**Prompt**
Copy the lines of the data below, beginning with the line that contains "You are a GUI" and continuing through the line that contains "Action: pos(1691,389)". Leave the pictures out of your copy.

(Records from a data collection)
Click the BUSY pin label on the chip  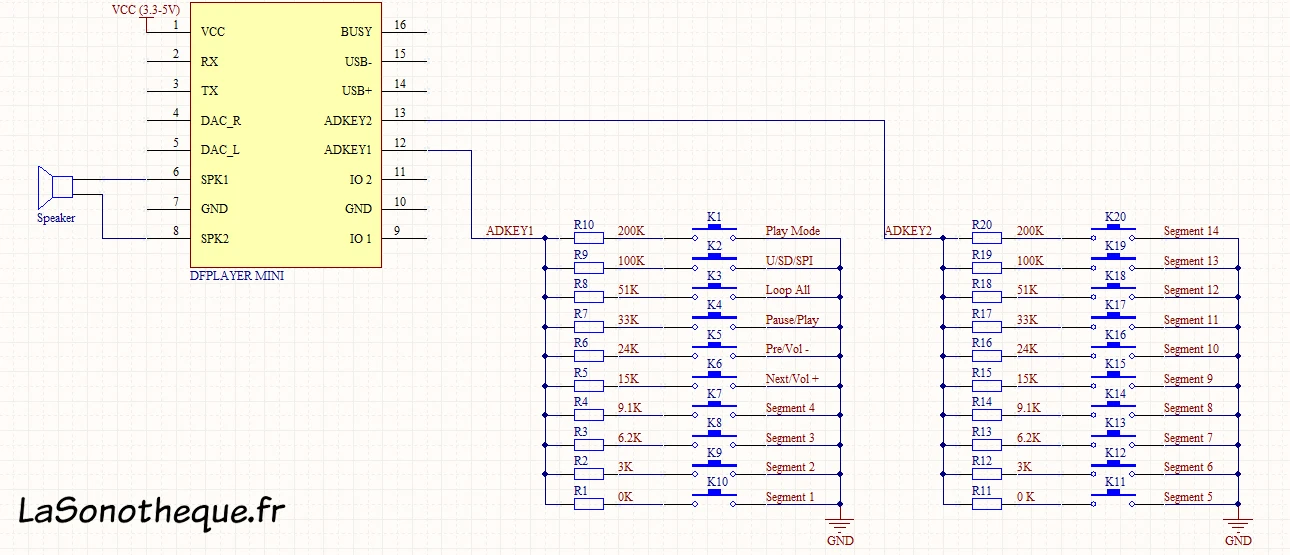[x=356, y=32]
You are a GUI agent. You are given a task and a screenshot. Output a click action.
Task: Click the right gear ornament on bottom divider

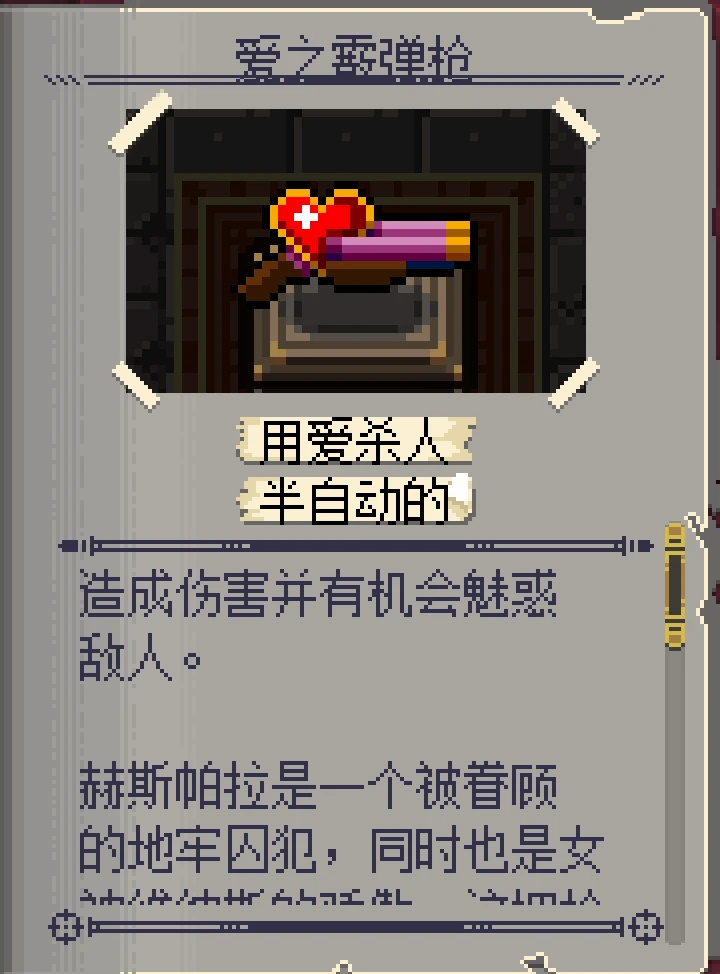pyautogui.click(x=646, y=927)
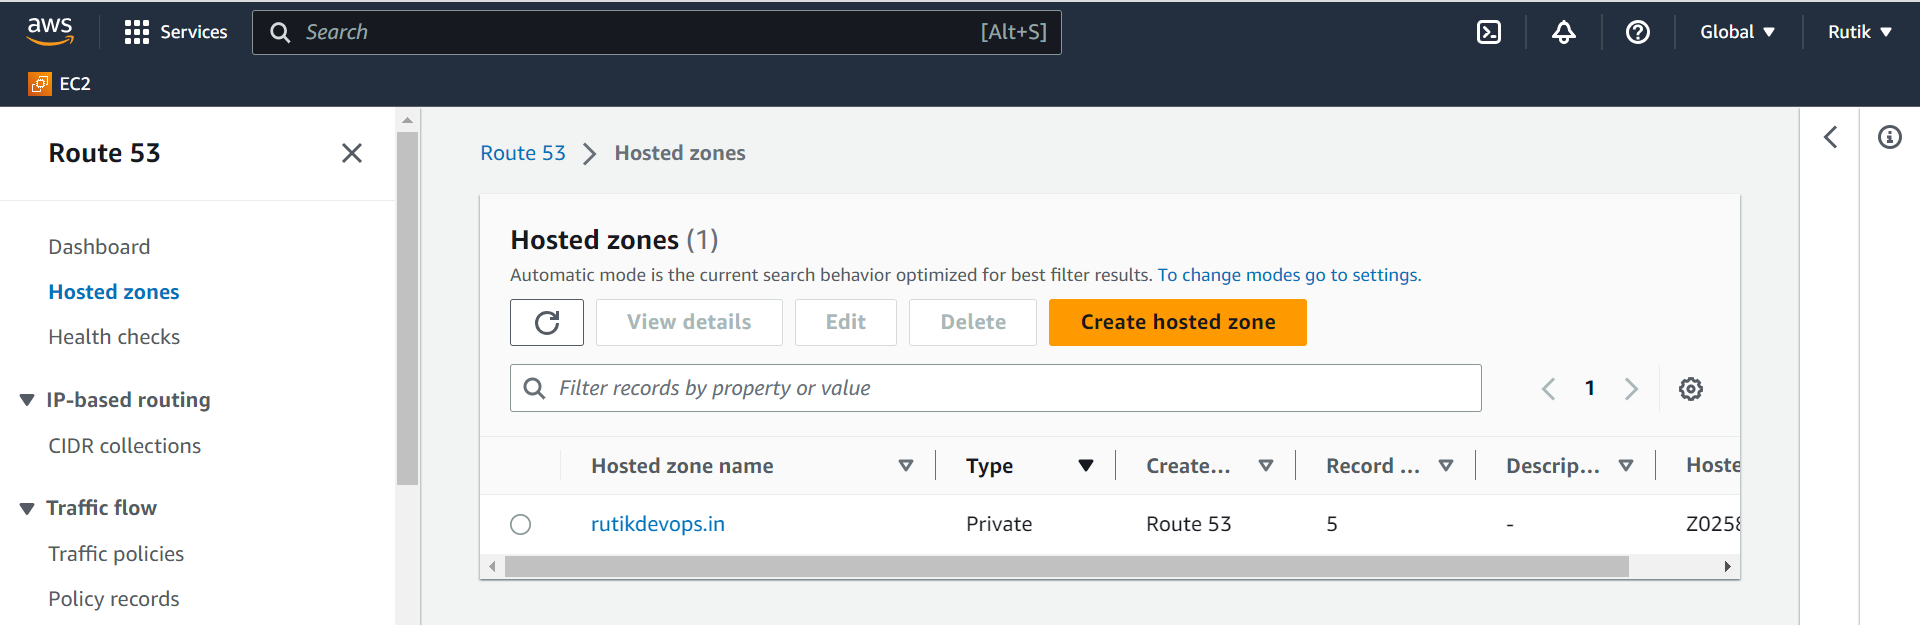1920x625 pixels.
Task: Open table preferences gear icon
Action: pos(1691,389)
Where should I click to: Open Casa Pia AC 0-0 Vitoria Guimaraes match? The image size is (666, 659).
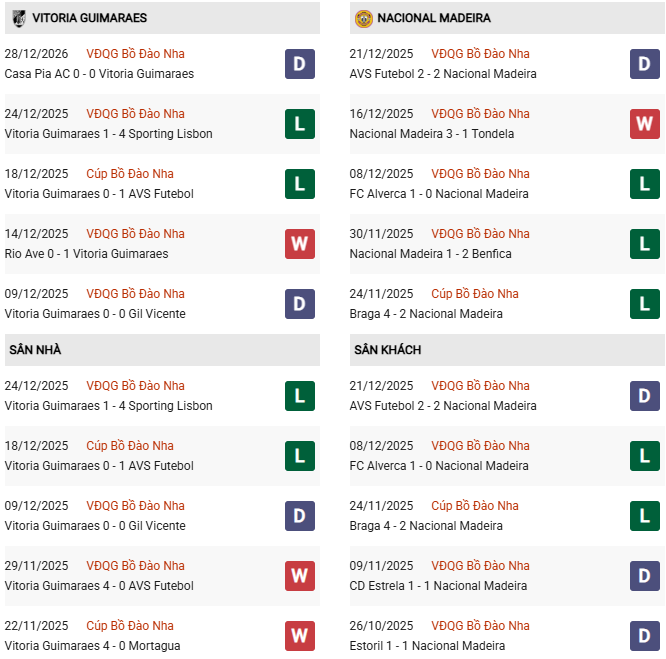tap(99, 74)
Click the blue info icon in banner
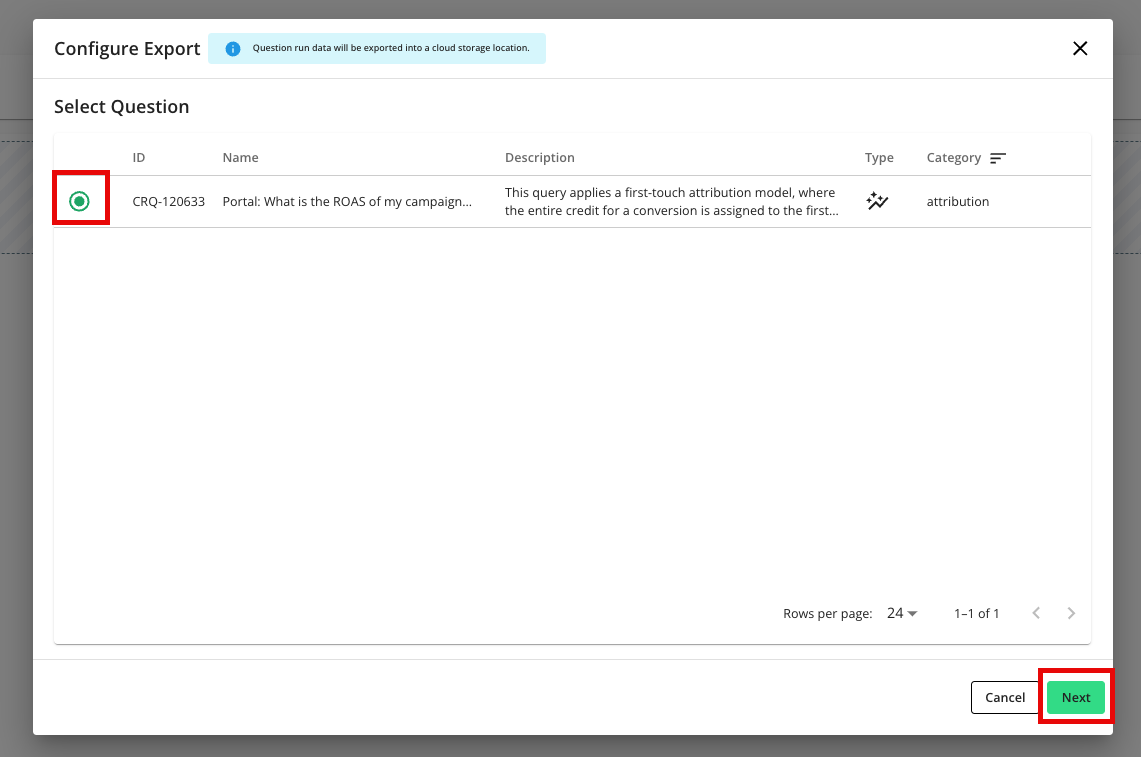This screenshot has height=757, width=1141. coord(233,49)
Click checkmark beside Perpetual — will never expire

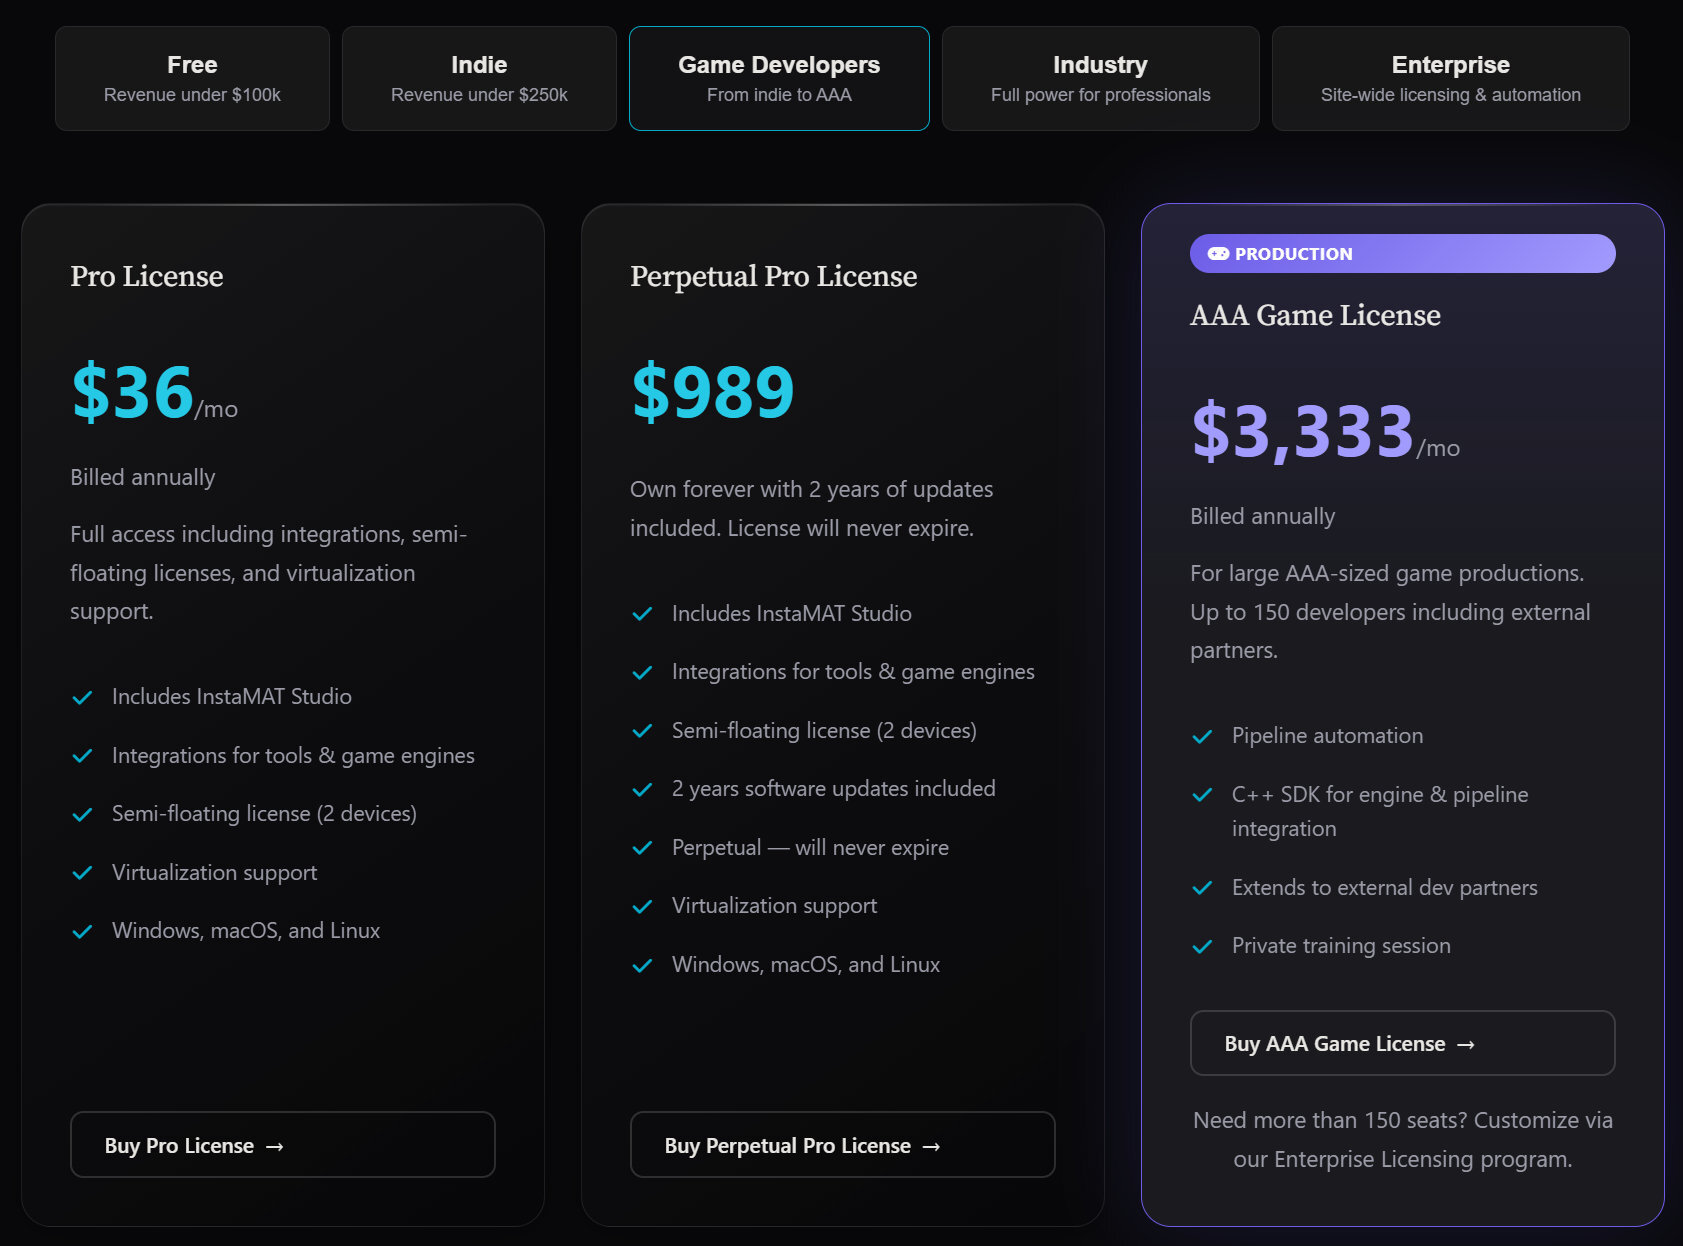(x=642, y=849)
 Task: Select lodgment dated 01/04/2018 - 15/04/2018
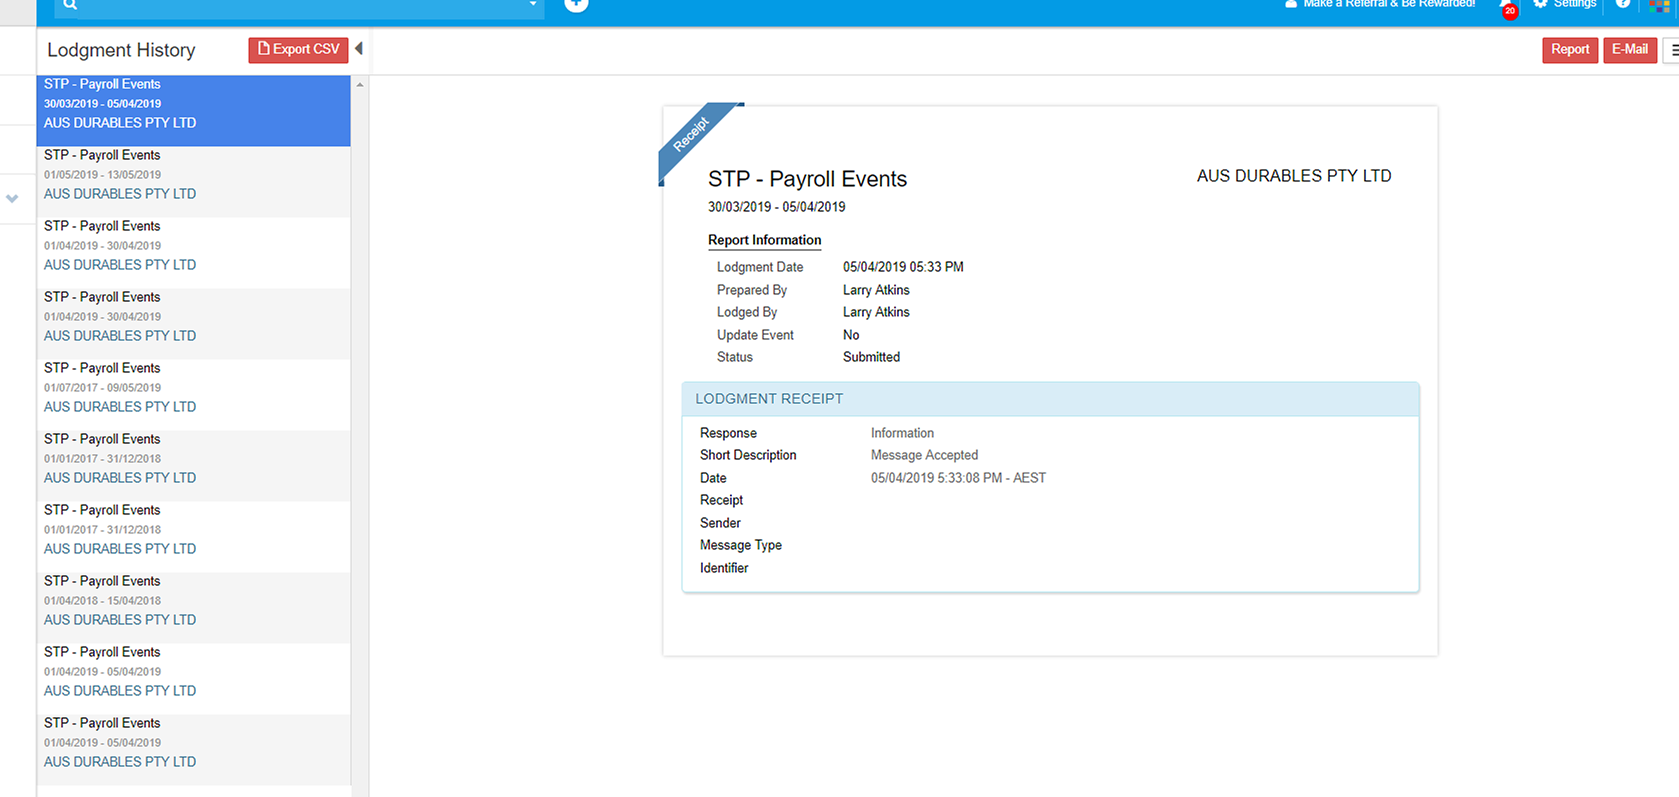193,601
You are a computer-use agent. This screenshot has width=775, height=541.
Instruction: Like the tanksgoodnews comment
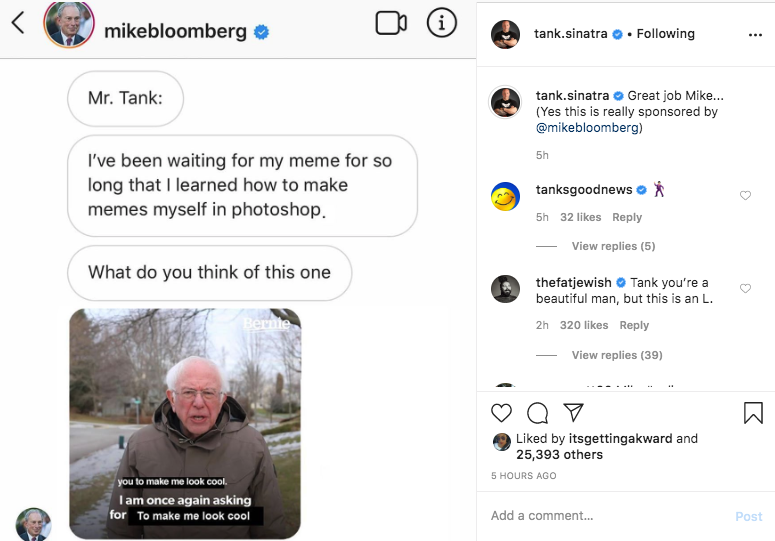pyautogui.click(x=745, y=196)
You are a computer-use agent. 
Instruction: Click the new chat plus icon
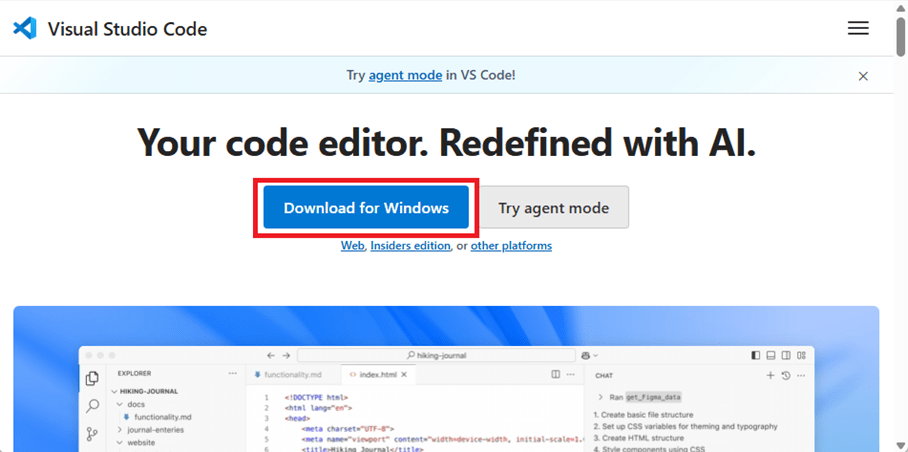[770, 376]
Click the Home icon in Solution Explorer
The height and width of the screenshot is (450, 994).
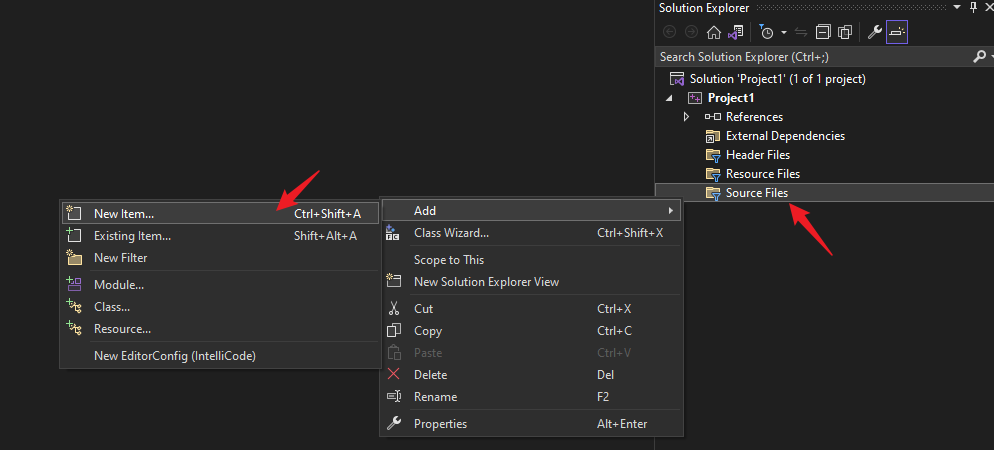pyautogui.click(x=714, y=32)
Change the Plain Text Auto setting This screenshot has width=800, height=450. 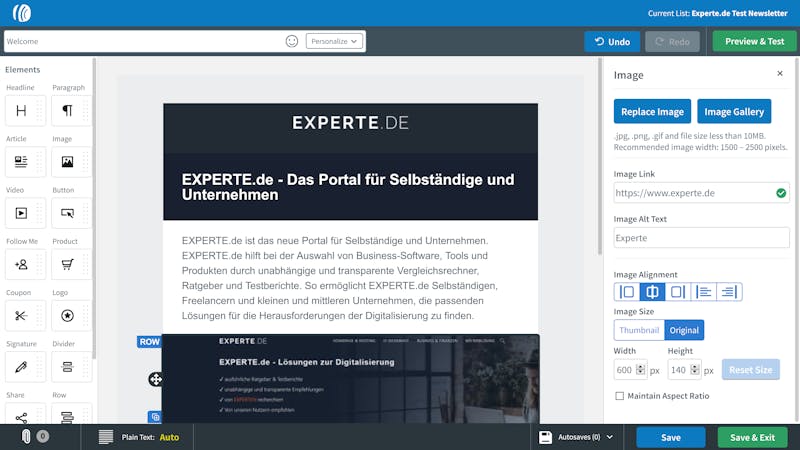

**Final result**
You are a GUI agent. You are given a task and a screenshot. Output a click action.
Task: Click the right gear ornament on bottom divider

pyautogui.click(x=646, y=927)
1920x625 pixels.
Task: Open table preferences gear icon
Action: pos(1691,389)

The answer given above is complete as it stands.